El asesinato de un empleado de una estación de servicio de Alemania, a manos de un cliente que se negaba a ponerse el barbijo como medida sanitaria preventiva contra el coronavirus, desató fuertes reacciones en este país, en el que el movimiento antivacunas y opositor a las restricciones sanitarias está muy movilizado.

El presunto asesino, de 49 años y oriundo de Idar-Oberstein, al oeste, fue arrestado de manera provisional, declaró a la policía.

El detenido no respetó las medidas sanitarias individuales ni las restricciones destinadas a combatir la epidemia de coronavirus.

El hecho tuvo lugar el sábado cuando un empleado de una estación de servicio, un estudiante de 20 años, se negó a atender a un cliente que quería comprar una caja de cervezas porque no llevaba puesto el tapabocas.

Enojado, el hombre se marchó dejando las cervezas en el mostrador.

Una hora y meda después regresó, esta vez portando el reclamado implemento, pero se lo quitó para provocar una reacción del cajero.

Luego de que el joven le pidiera de nuevo que se lo pusiera correctamente, el cliente sacó un revólver del bolsillo, le disparó y lo mató en el acto, precisó la policía.

El sospechoso se presentó al día siguiente en la comisaría.

El acusado declaró a los agentes que se sentía "acorralado" por las medidas destinadas a luchar contra la pandemia del coronavirus porque las considera una "creciente violación de sus derechos" y que no había visto "otra salida", señaló ayer el fiscal Kai Fuhrmann.

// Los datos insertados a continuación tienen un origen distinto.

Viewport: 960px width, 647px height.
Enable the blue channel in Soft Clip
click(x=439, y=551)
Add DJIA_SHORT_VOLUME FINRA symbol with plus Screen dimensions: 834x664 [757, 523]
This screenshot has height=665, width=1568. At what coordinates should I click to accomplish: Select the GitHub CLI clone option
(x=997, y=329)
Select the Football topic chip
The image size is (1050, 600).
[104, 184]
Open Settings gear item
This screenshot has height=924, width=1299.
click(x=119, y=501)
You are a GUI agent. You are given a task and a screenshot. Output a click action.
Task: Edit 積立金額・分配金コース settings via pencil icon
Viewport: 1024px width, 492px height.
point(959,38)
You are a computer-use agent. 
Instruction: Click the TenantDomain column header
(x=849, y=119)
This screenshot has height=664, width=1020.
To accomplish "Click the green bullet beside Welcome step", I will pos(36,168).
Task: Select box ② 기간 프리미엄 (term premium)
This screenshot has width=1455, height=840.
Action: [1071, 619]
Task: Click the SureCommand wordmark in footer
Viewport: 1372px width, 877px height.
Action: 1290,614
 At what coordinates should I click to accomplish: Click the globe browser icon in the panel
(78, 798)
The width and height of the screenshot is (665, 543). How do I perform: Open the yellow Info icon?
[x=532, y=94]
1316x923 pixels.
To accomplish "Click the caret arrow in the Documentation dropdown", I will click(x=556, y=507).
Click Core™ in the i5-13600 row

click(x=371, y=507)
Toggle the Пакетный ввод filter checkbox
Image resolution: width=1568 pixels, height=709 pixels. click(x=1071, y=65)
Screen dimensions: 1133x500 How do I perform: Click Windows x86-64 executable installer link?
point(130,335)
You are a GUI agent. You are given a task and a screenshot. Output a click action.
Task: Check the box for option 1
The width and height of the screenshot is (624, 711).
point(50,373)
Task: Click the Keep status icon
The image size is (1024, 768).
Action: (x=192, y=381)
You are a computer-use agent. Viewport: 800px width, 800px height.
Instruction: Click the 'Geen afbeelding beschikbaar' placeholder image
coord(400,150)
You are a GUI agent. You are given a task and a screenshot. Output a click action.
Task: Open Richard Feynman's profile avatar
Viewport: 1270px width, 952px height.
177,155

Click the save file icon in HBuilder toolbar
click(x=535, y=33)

Los investigadores registraron su departamento en el que encontraron el arma homicida, así como otras armas de fuego y municiones.

Desde el sábado, residentes de la zona se acercaron a la estación de servicio para colocar flores y velas.

El ministro alemán de Relaciones Exteriores, Heiko Maas, acusó en Twitter al movimiento de los "Libres pensadores" (Querdenker), radicalmente opuesto a las restricciones sanitarias.

"Los 'Libres pensadores' celebran el acto en internet. El odio y el acoso de parte de estas personas incorregibles divide a nuestra comunidad y mata personas. No tiene lugar en nuestra sociedad", afirmó el ministro.

La policía no precisó si el hombre forma parte de ese movimiento, que agrupa a adeptos al conspiracionismo, detractores de la vacunación y partidarios de la extrema derecha.

Desde el inicio de la pandemia organizaron de manera regular manifestaciones en toda Alemania que reunieron a decenas de miles de personas y en algunas de las cuales se registraron hechos de violencia.

Los servicios de inteligencia nacionales de Alemania anunciaron en abril que vigilan a miembros del Querdenker, bajo sospecha por vínculos con el extremismo de derecha.

El candidato socialdemócrata a la cancillería, Olaf Scholz, dijo en Twitter estar "muy conmocionado de que alguien haya muerto por querer protegerse y proteger a los otros".

"Como sociedad, tenemos que oponernos de manera resuelta al odio. El autor de la infracción debe ser castigado con severidad", agregó el actual favorito en los sondeos para suceder a Angela Merkel.

En sintonía con las palabras de Scholz, la candidata ecologista Annalena Baerbock aseguró estar "conmocionada por el terrible crimen de un joven que solo pedía seguir las reglas en vigor, ser prudente y mostrarse solidario", informó la agencia de noticias AFP.

La ministra de Agricultura, Julia Klöckner, del partido conservador CDU de Merkel en la región de Renania-Palatinado donde ocurrió el hecho, lo calificó de "impactante".